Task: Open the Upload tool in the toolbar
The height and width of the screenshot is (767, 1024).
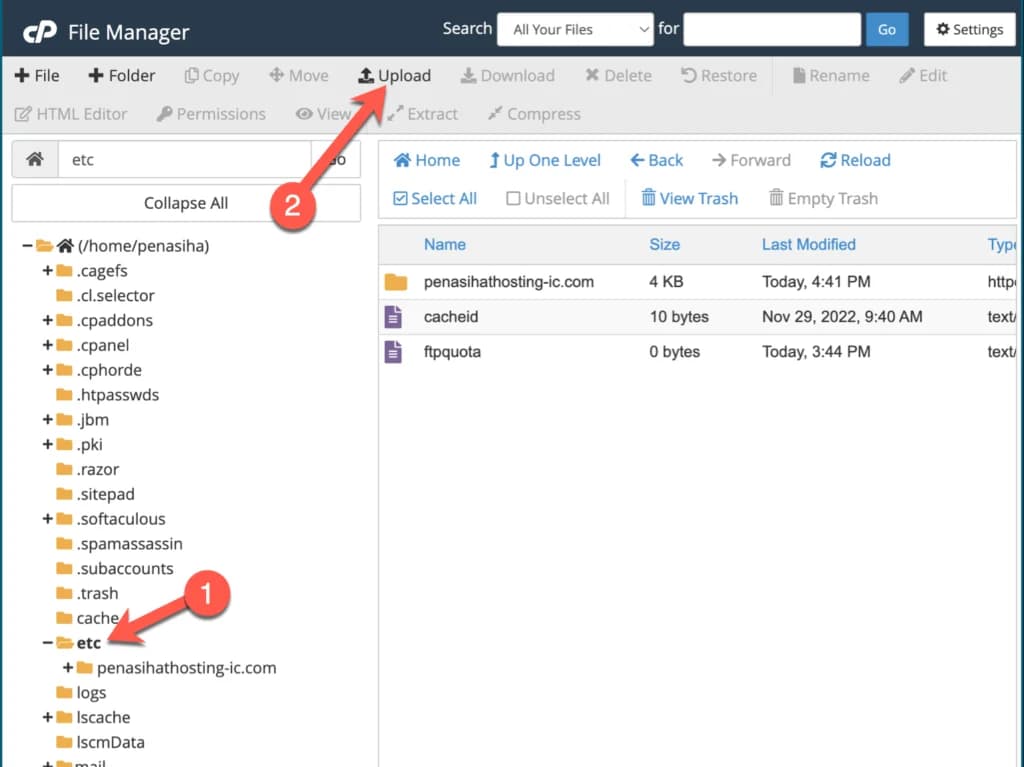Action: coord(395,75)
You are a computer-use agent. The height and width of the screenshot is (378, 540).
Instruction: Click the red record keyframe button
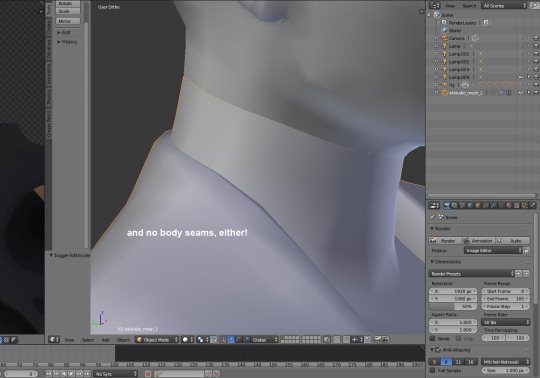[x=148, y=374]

[Problem to work on]:
Pick out every line of the material above that contains the string "screenshot". Case counts.

[Answer to the problem]:
The height and width of the screenshot is (767, 1024).
You are a computer-use agent. The height and width of the screenshot is (378, 540).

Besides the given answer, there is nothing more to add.